App Store Commission Cuts in China Don’t Satisfy Developers

What You Need to Know
- Forty-eight China-based iOS developers filed antitrust complaint against Apple’s “unfair and excessively high” commission fees.
- Apple reduced iOS commissions in China from 30% to 25% in March, but developers remain unsatisfied.
- Developers cite Apple’s rule modifications in Brazil, Japan, and EU requirements as precedent for China flexibility.
- Third-party app stores and flexible payments could reduce Apple’s effective commission rate to approximately 5%.
Forty-eight China-based iOS developers have filed a formal antitrust complaint with China’s State Administration for Market Regulation, asking officials to investigate Apple for charging what the group calls “unfair and excessively high” commission fees. The complaint, reported by the South China Morning Post, targets Apple’s control over iOS app distribution and payments in one of its largest markets.
The timing follows a recent Apple concession. The company cut its standard commission in China from 30% to 25% in March, and also reduced fees for subscription renewals and qualifying developers in its Small Business and Mini Apps Partner programs from 15% to 12%. The developers are not satisfied with those adjustments.

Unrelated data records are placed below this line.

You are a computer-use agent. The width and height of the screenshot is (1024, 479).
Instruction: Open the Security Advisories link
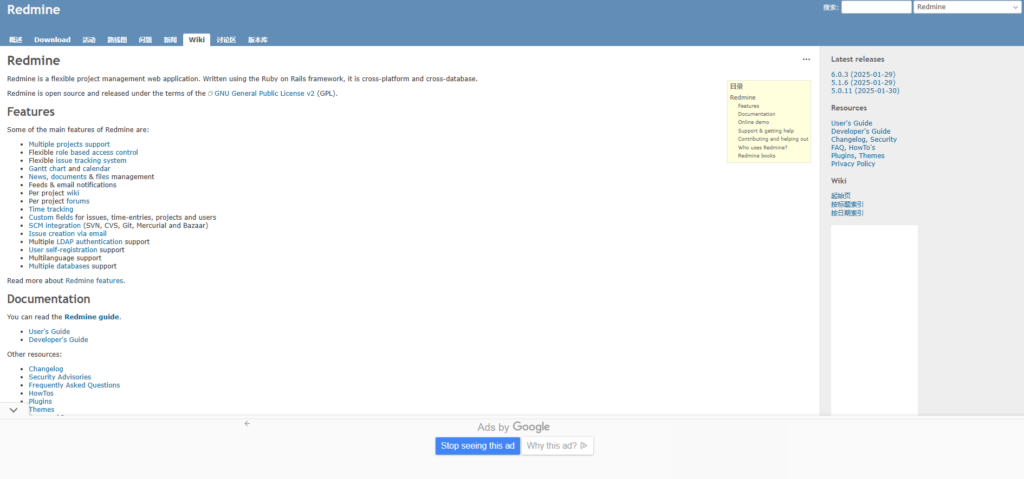(x=60, y=377)
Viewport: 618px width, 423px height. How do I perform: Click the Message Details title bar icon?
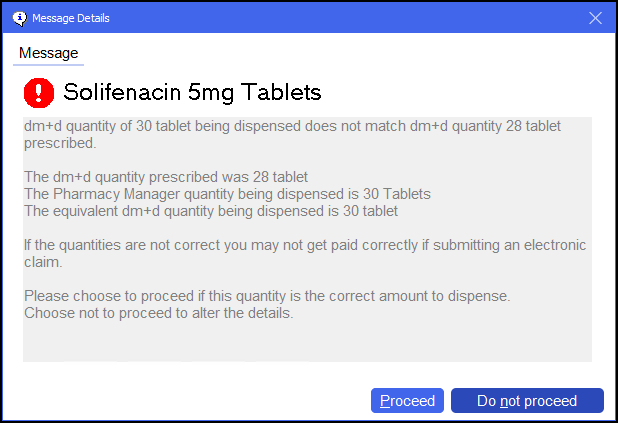[19, 18]
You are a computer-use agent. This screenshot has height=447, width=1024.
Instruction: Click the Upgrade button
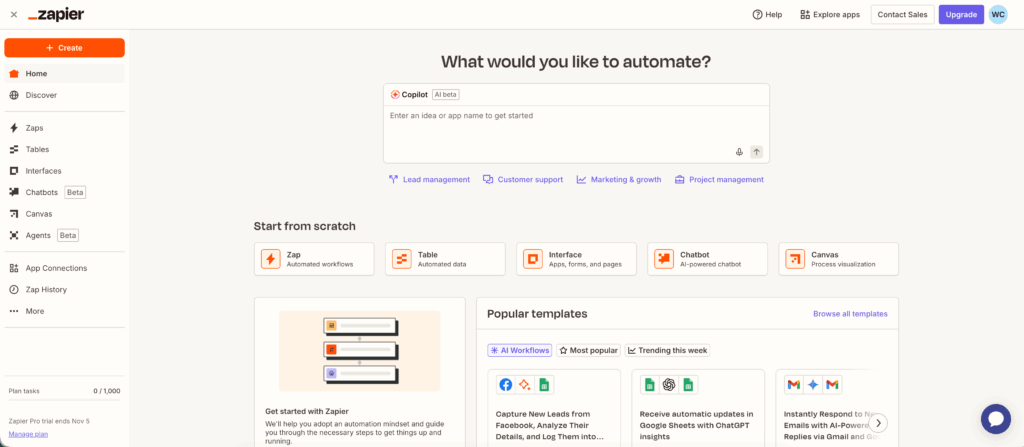[960, 14]
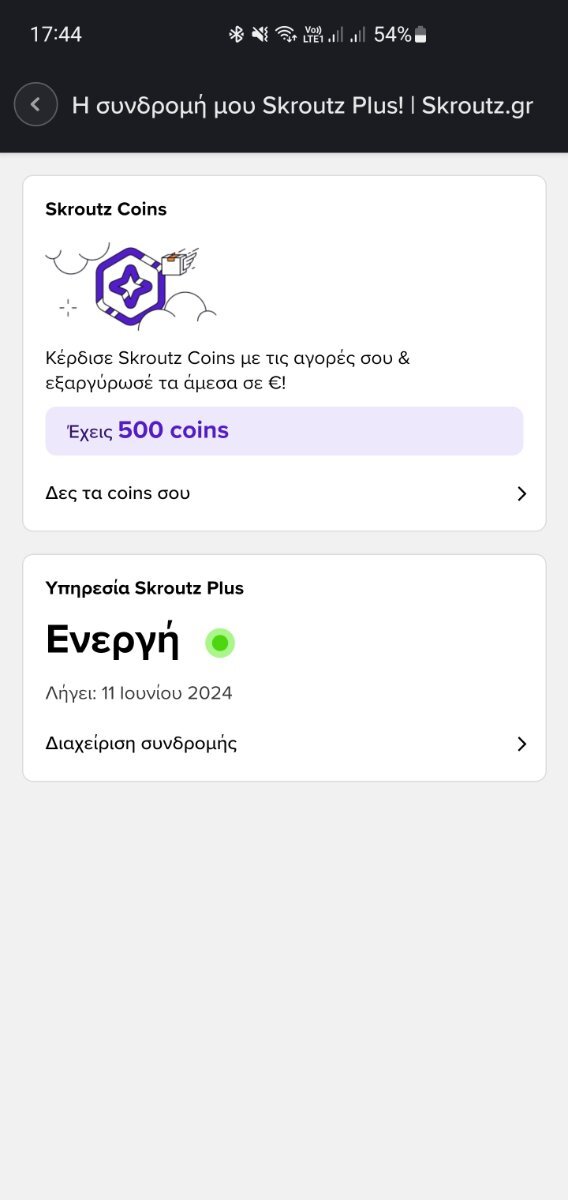Image resolution: width=568 pixels, height=1200 pixels.
Task: Tap the Bluetooth icon in status bar
Action: tap(237, 35)
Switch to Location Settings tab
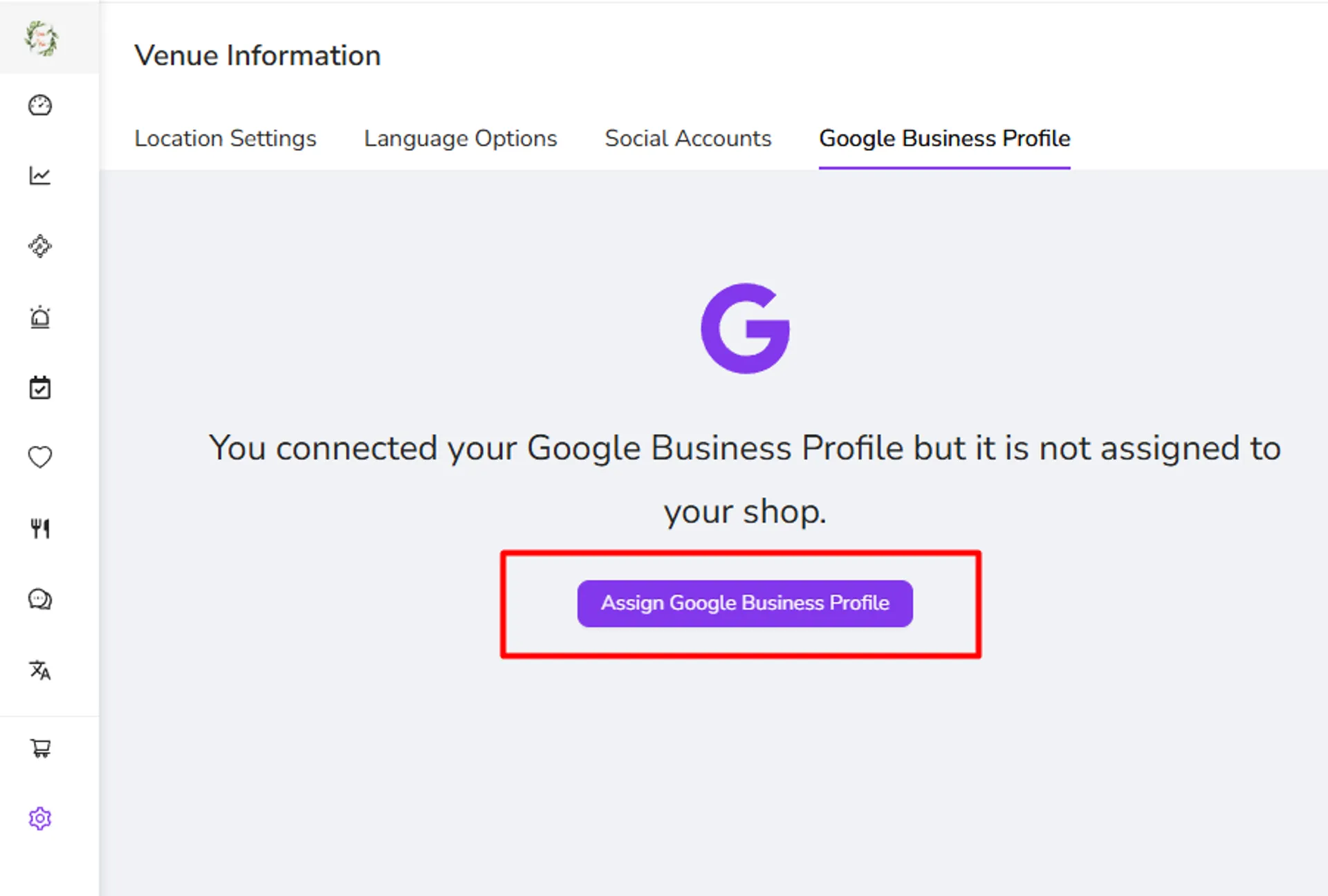The height and width of the screenshot is (896, 1328). click(225, 138)
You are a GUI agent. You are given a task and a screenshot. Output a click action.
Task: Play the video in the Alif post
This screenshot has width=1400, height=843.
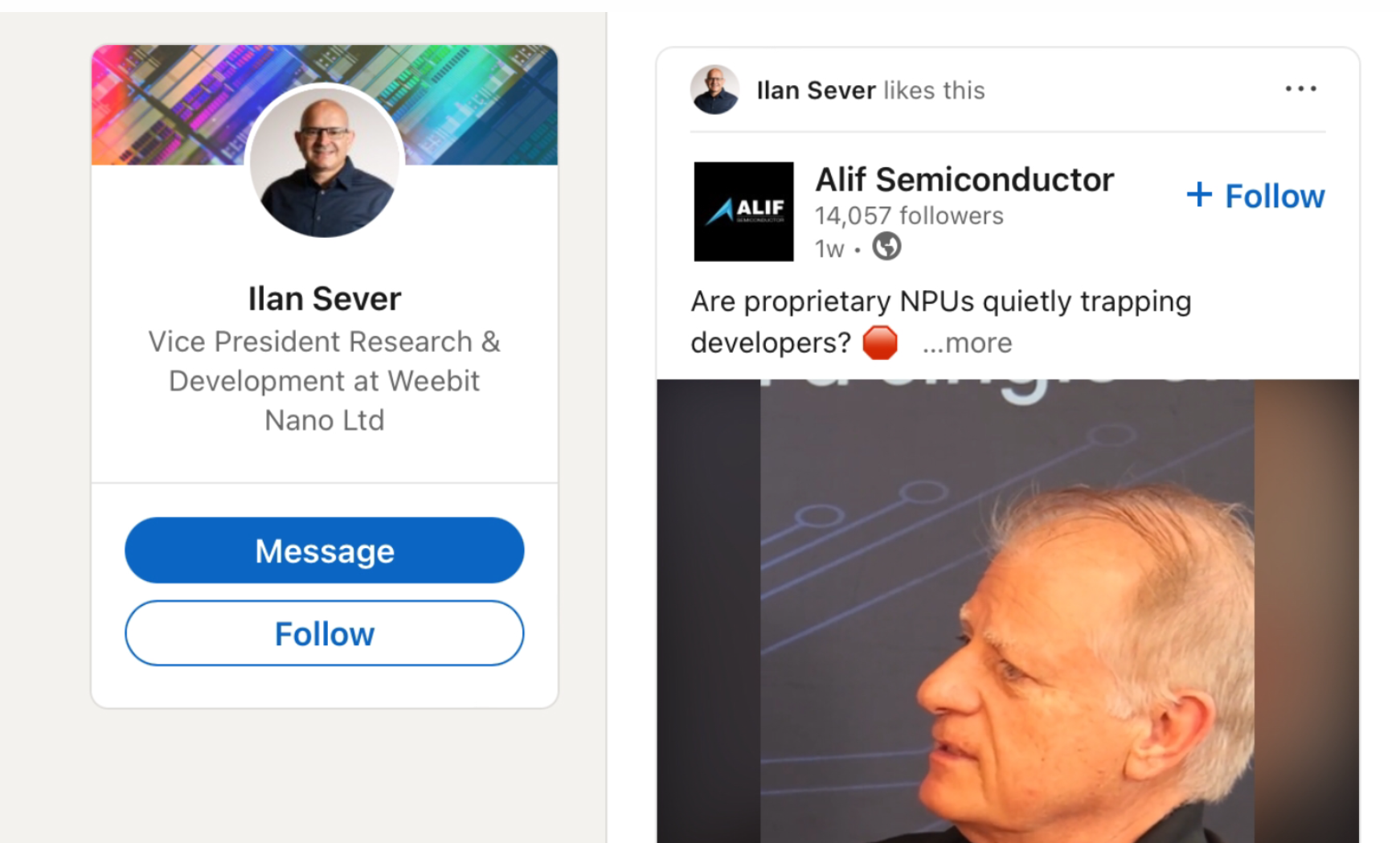pyautogui.click(x=1008, y=611)
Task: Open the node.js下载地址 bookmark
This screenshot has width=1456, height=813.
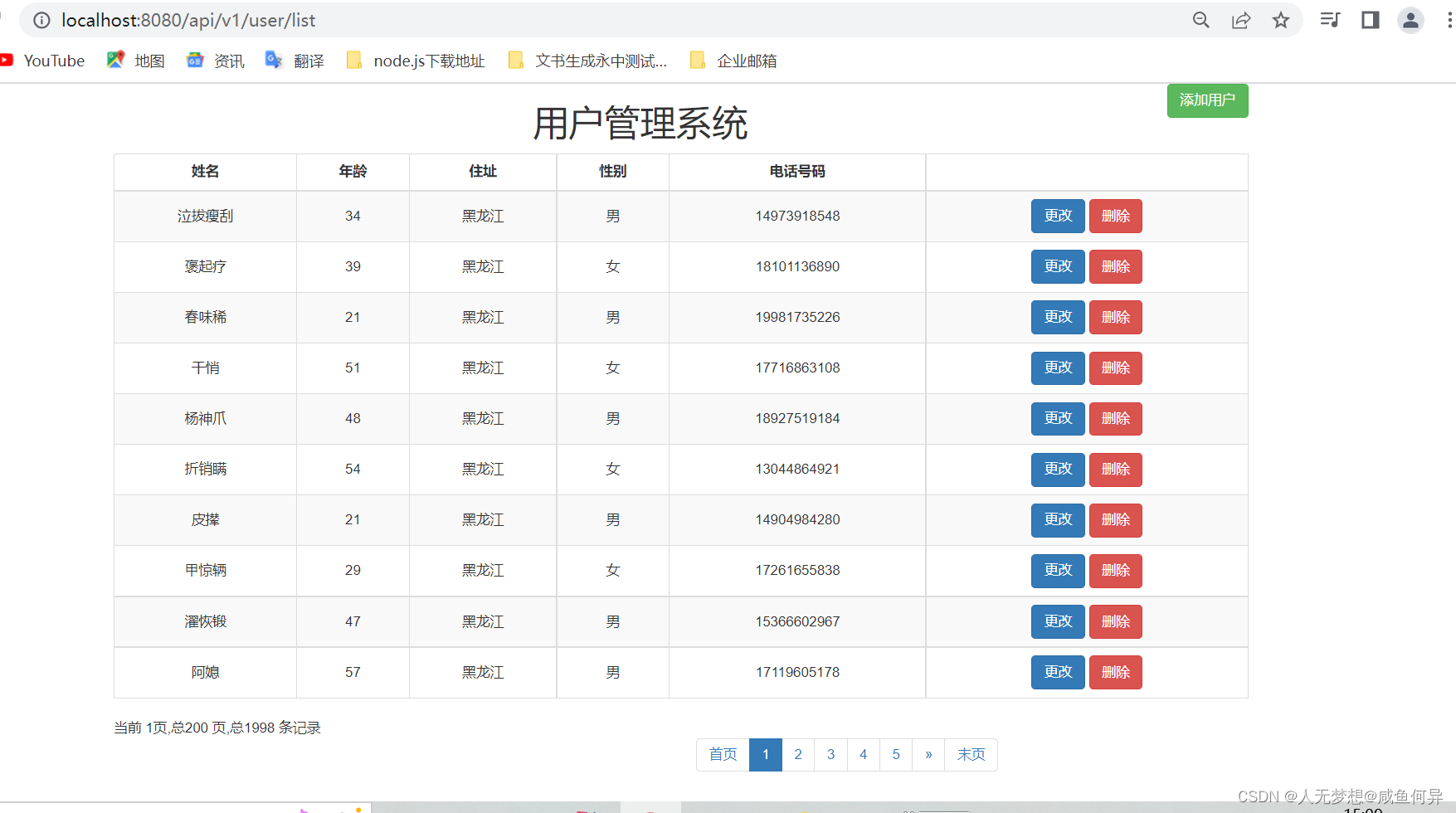Action: point(428,60)
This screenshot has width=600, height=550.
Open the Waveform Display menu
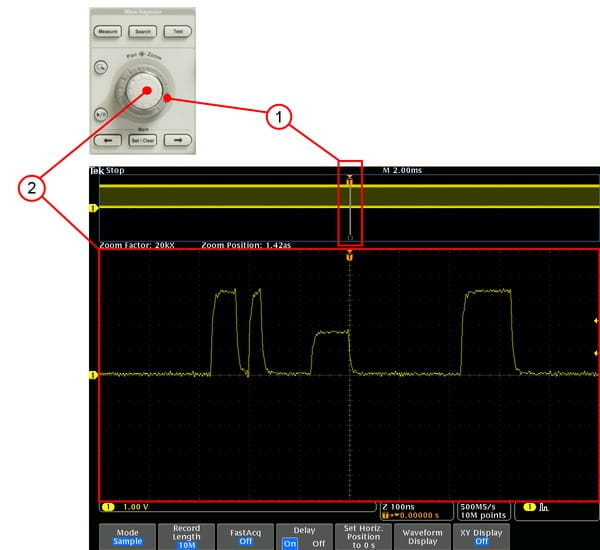422,537
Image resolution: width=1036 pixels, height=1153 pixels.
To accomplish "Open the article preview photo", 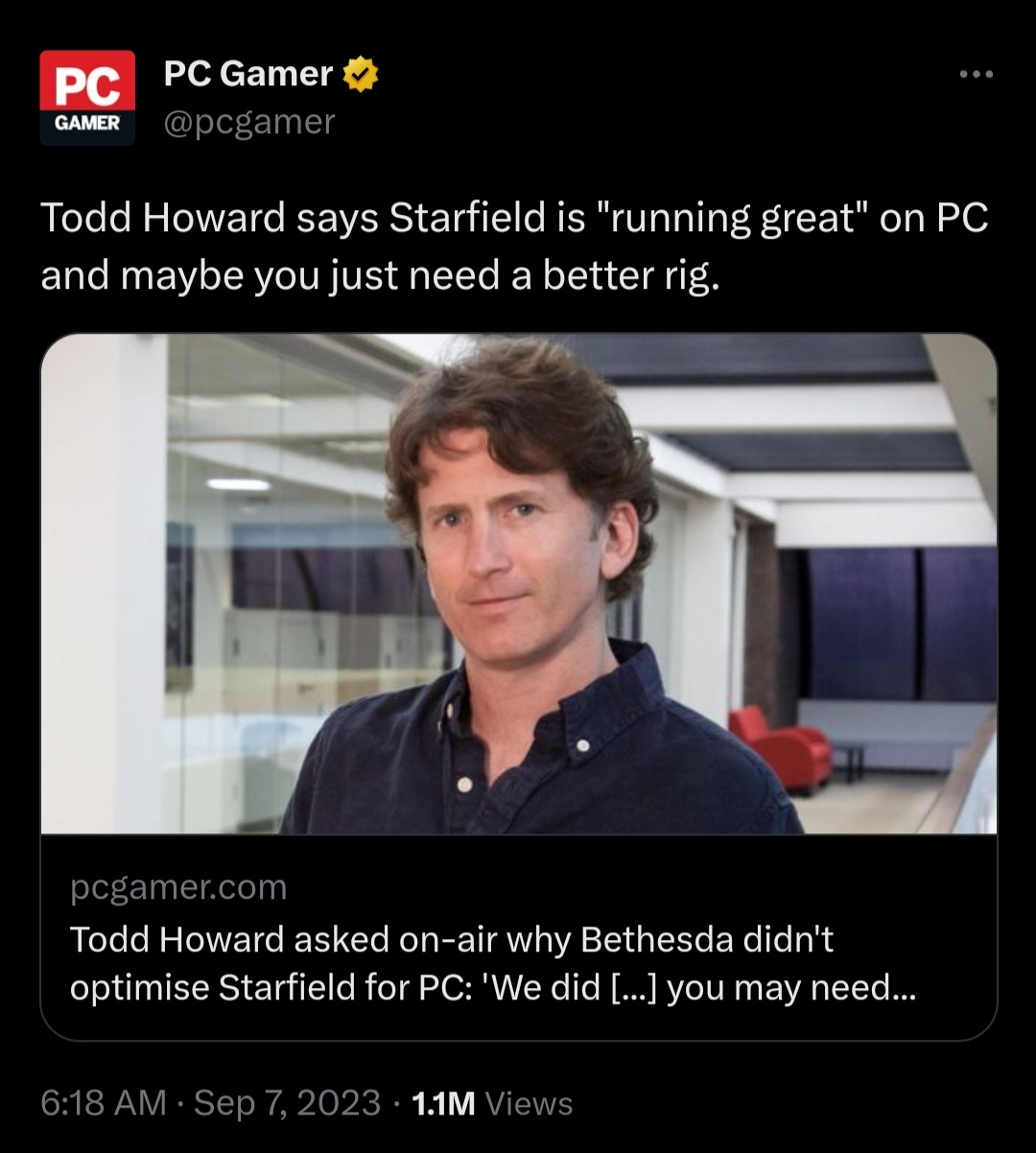I will tap(518, 583).
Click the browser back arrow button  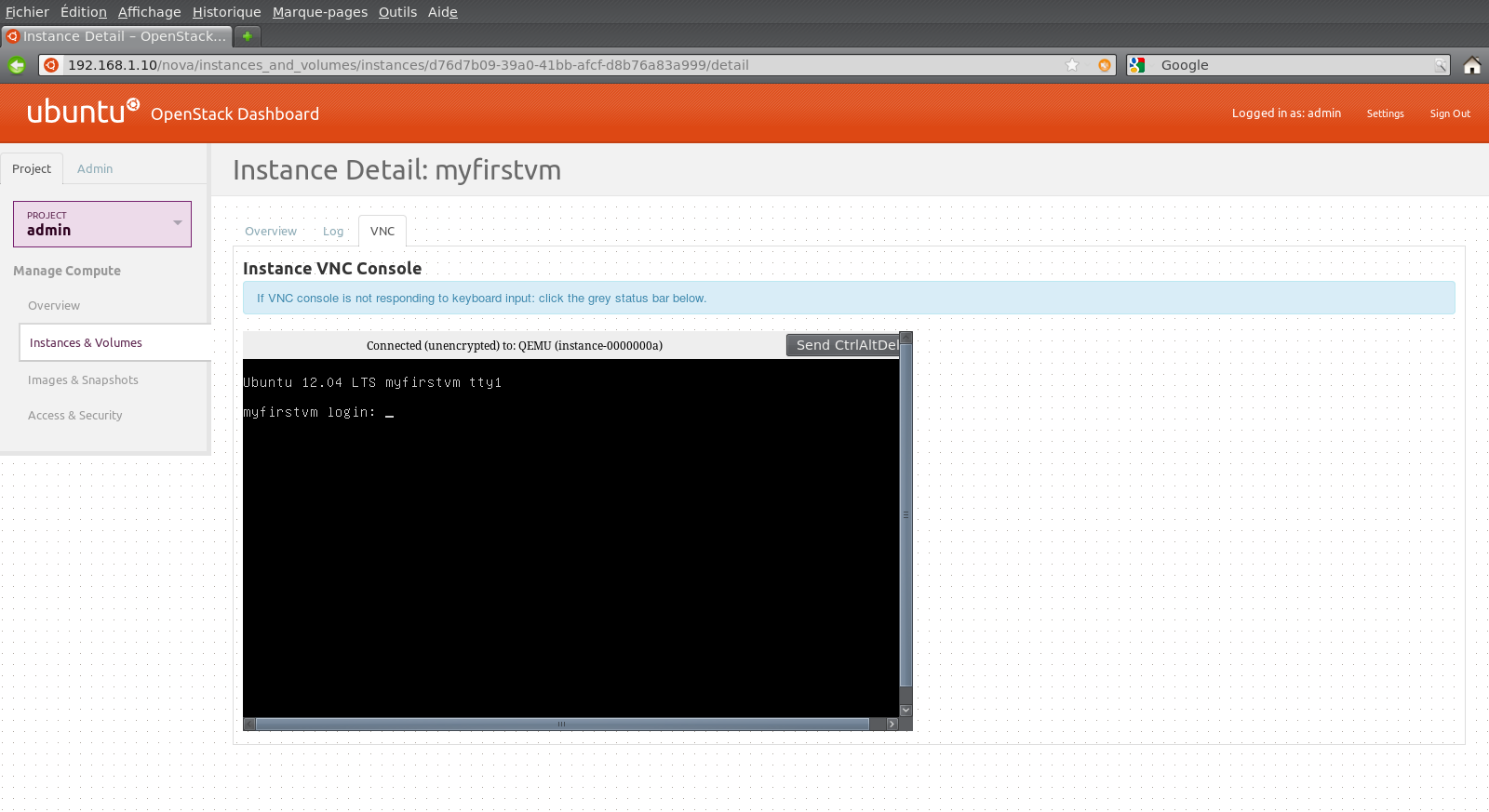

Their core argument is a comparisons across markets one: Apple has modified App Store rules in Brazil and Japan, and the European Union’s Digital Markets Act already compels the company to allow third-party app marketplaces. The developers want China to receive equivalent flexibility, and their more ambitious ask goes further.
The group estimates that allowing third-party app stores and flexible payment options in China would reduce Apple’s effective commission rate to as low as 5%. That figure illustrates the gap between a structural change and the incremental fee cuts Apple has offered so far.
A pattern of pressure
This is not the first time Chinese developers have organized against App Store fees. Similar complaints were filed in 2017 and 2021, neither of which produced significant structural changes. Apple is already under antitrust scrutiny in the EU over App Store rules, and the Chinese complaint adds another jurisdiction to a growing list of regulatory challenges around iOS distribution. Whether China’s market regulator treats this complaint differently from its predecessors is the open question, and the developers have given officials a concrete framework to work from rather than a general grievance.